#### TASK DESCRIPTION
Write the entries below out again exactly, but skip the pictures.

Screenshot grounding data

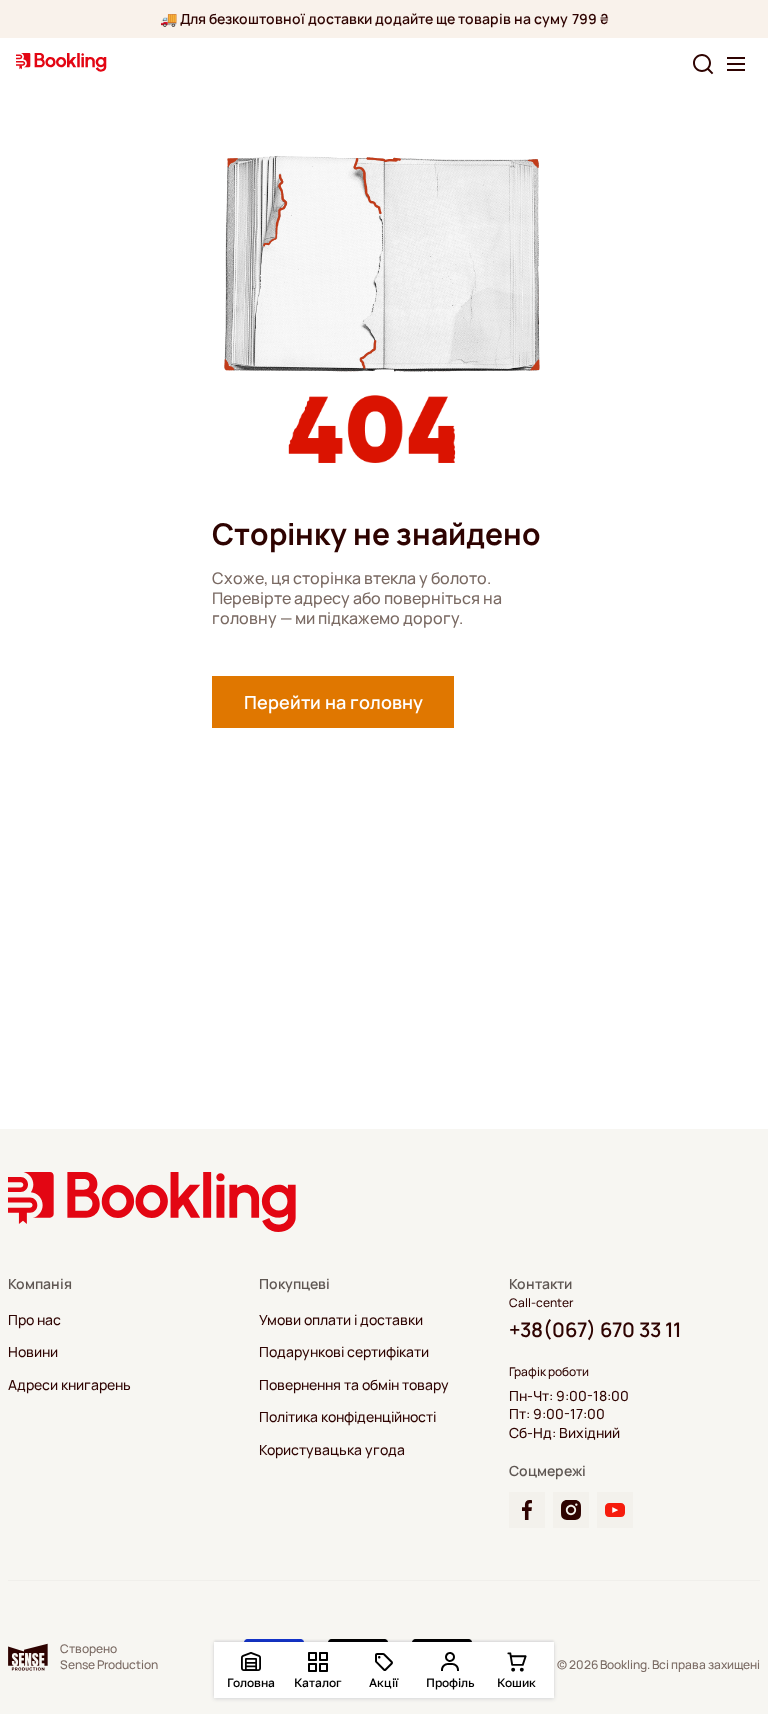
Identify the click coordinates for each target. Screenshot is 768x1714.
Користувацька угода (332, 1450)
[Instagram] (571, 1510)
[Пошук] (703, 64)
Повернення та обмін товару (354, 1385)
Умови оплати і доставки (341, 1320)
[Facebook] (527, 1510)
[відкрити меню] (736, 64)
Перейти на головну (333, 702)
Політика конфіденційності (347, 1417)
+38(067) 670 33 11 (595, 1329)
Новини (33, 1352)
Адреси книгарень (69, 1385)
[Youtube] (615, 1510)
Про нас (34, 1320)
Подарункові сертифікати (344, 1352)
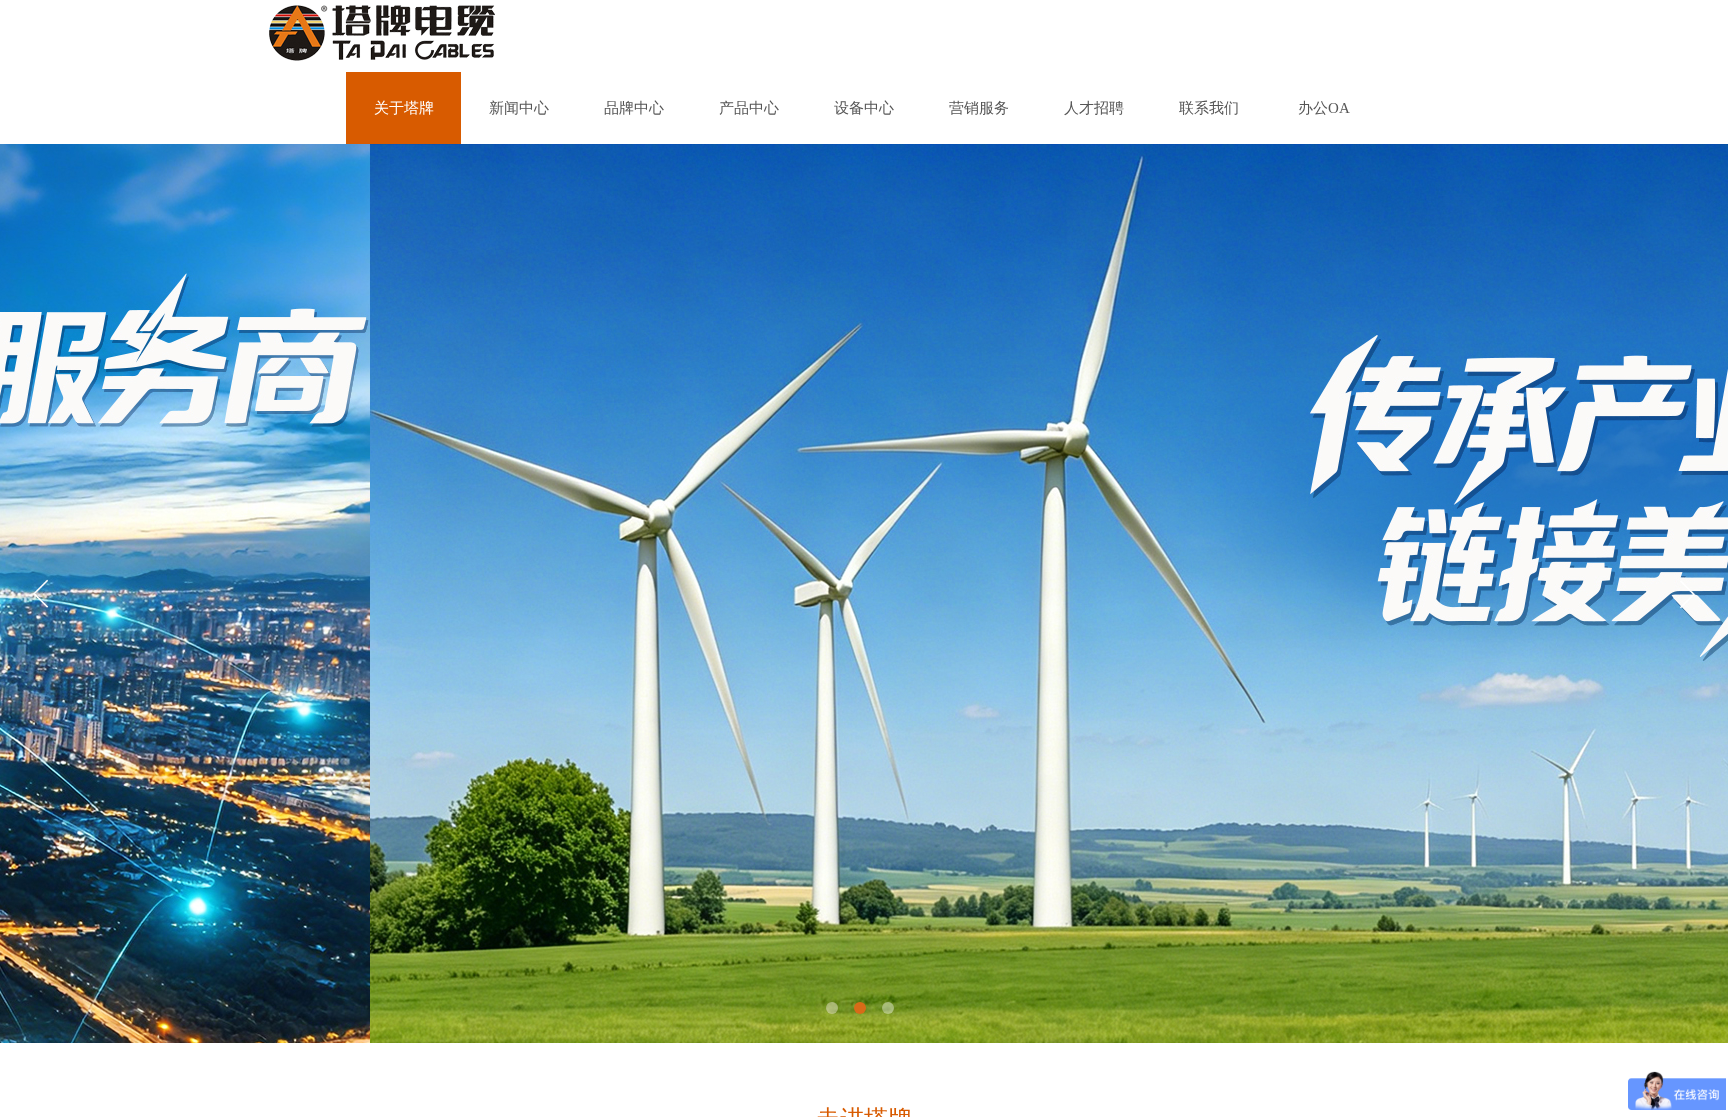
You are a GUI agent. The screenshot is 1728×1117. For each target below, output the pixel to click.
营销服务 (979, 108)
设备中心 (864, 108)
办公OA (1324, 108)
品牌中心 (634, 108)
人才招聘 (1094, 108)
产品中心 (749, 108)
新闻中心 (519, 108)
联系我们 (1209, 108)
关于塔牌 (404, 108)
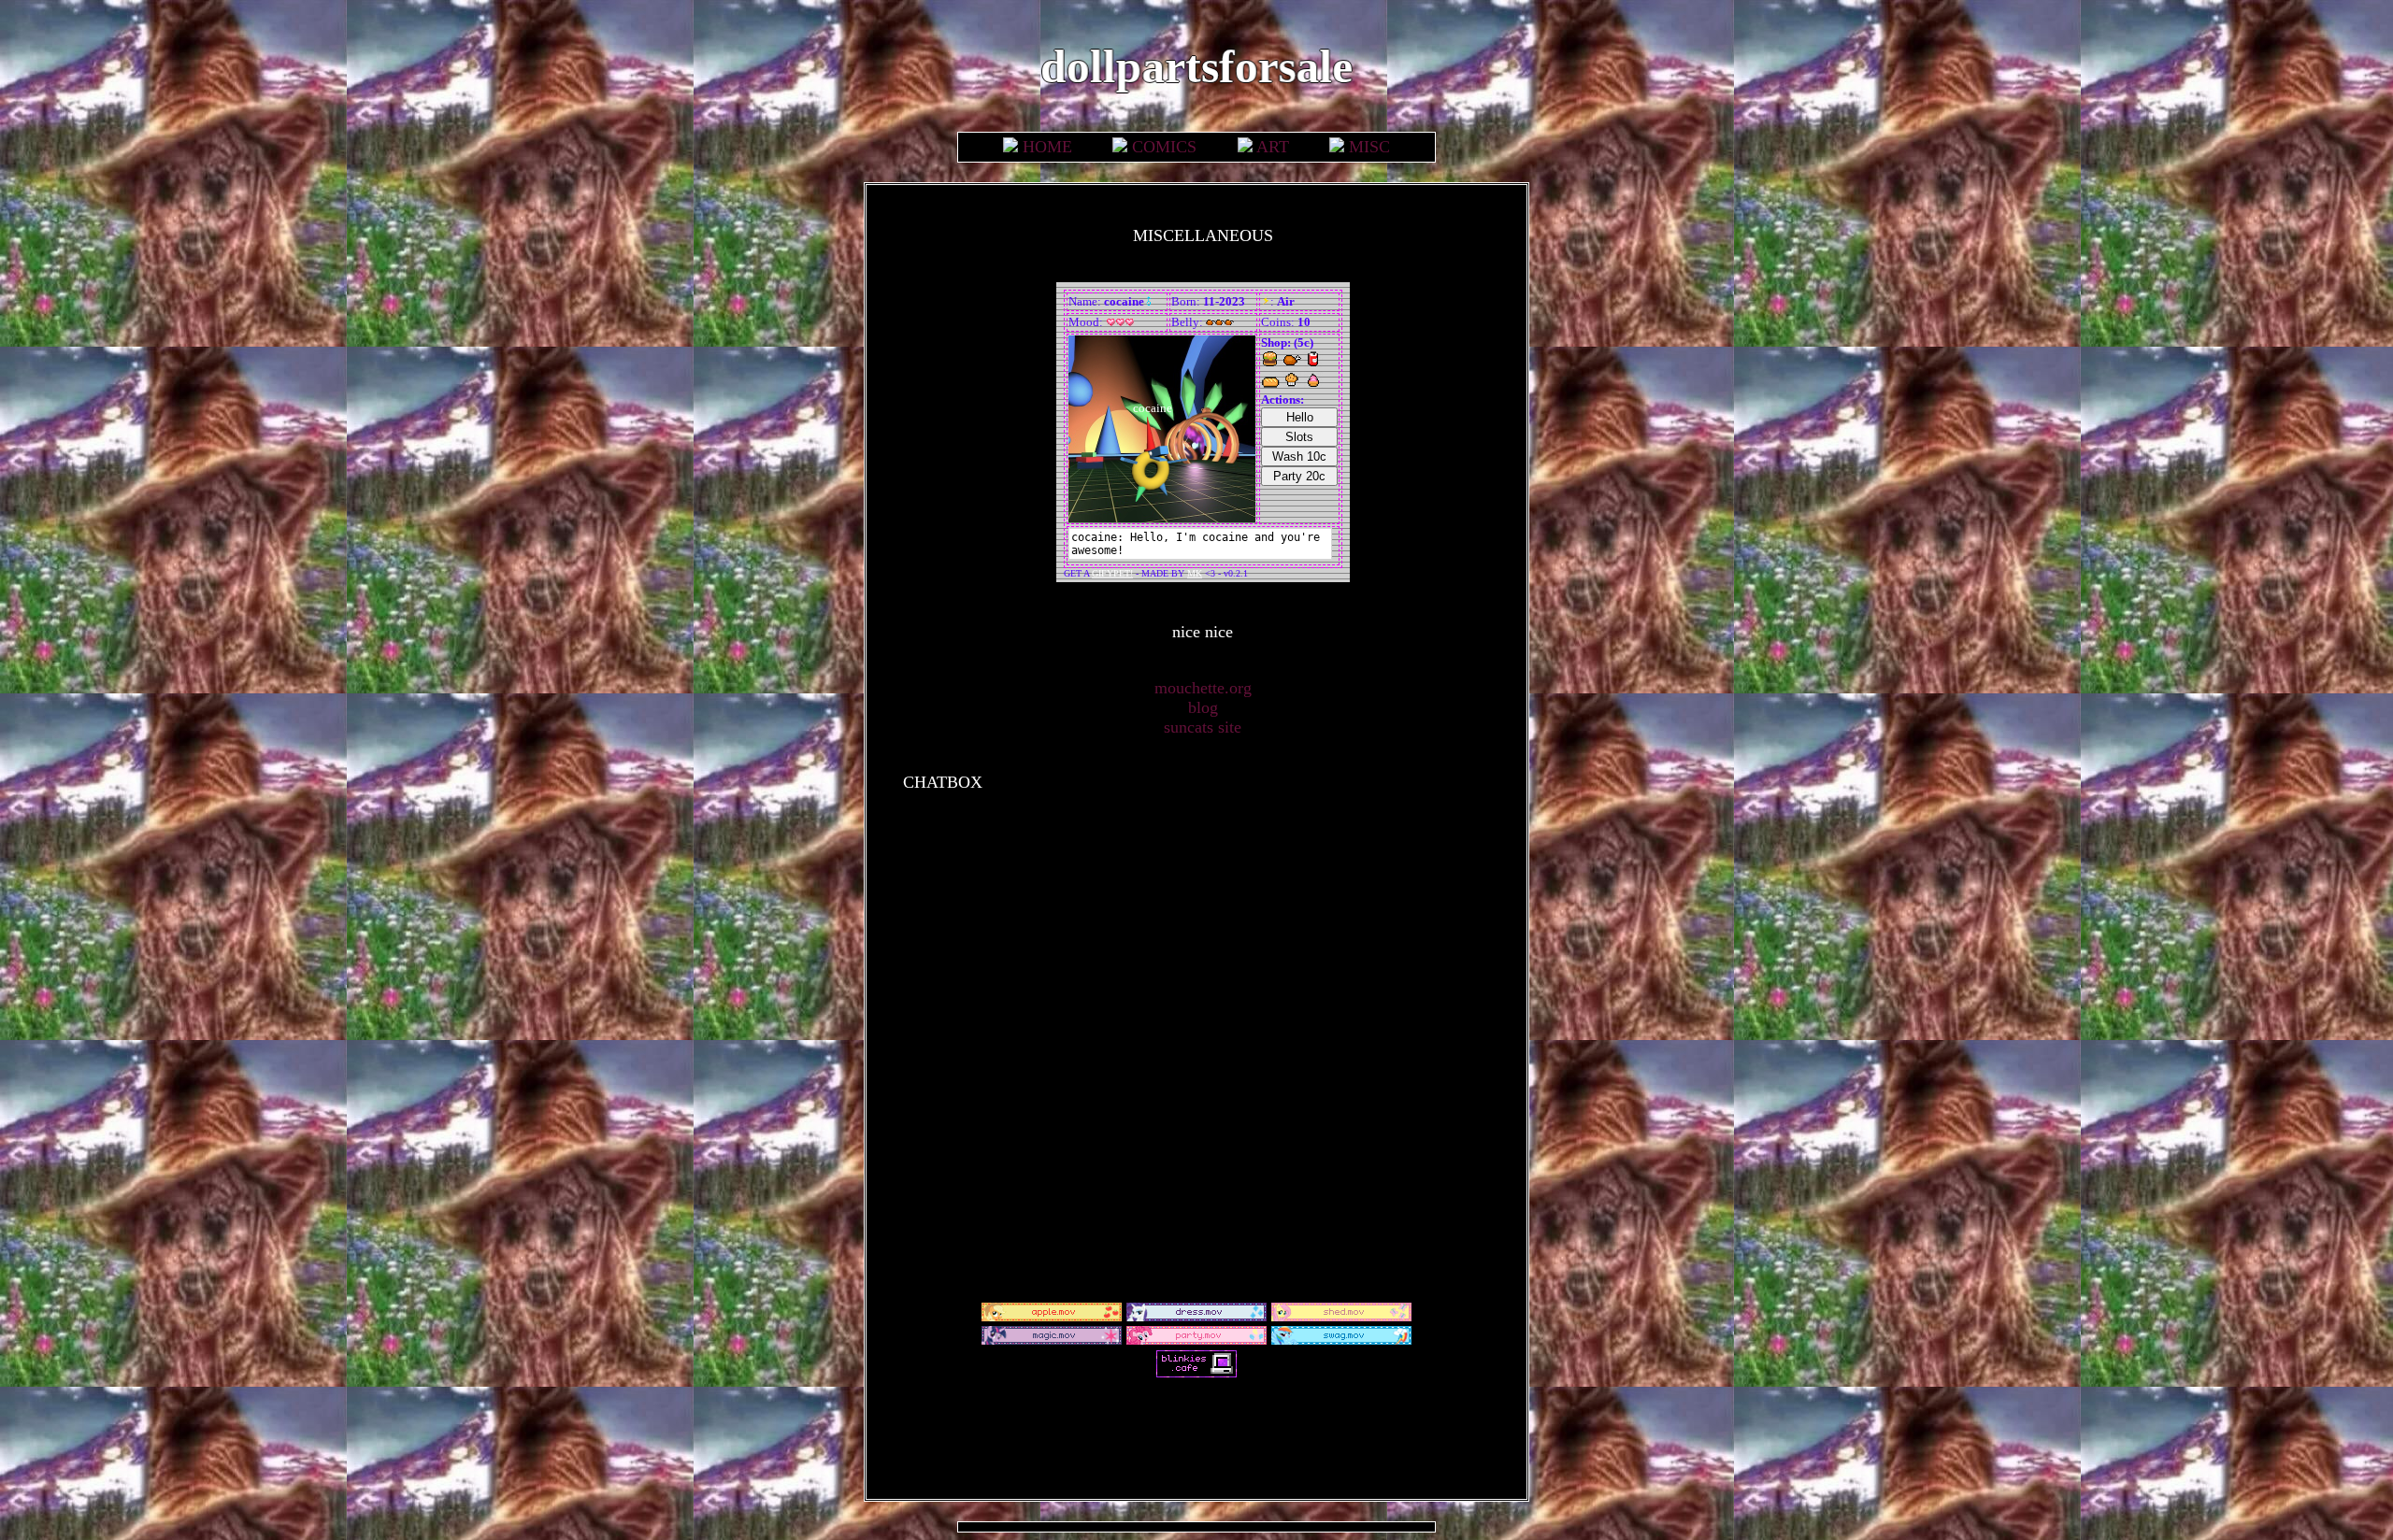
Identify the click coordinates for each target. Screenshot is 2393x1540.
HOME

#### RESPONSE
Identify the click coordinates for each target. Screenshot is 768x1714.
Користувацька угода (332, 1450)
[Instagram] (571, 1510)
[Пошук] (703, 64)
Повернення та обмін товару (354, 1385)
Умови оплати і доставки (341, 1320)
[Facebook] (527, 1510)
[відкрити меню] (736, 64)
Перейти на головну (333, 702)
Політика конфіденційності (347, 1417)
+38(067) 670 33 11 (595, 1329)
Новини (33, 1352)
Адреси книгарень (69, 1385)
[Youtube] (615, 1510)
Про нас (34, 1320)
Подарункові сертифікати (344, 1352)
You are a GUI agent. The screenshot is 1728×1117. For each target below, output the pixel to click.
营销服务 (979, 108)
设备中心 (864, 108)
办公OA (1324, 108)
品牌中心 (634, 108)
人才招聘 (1094, 108)
产品中心 (749, 108)
新闻中心 (519, 108)
联系我们 (1209, 108)
关于塔牌 (404, 108)
Identify the click coordinates for each target. Screenshot is 2393x1540.
HOME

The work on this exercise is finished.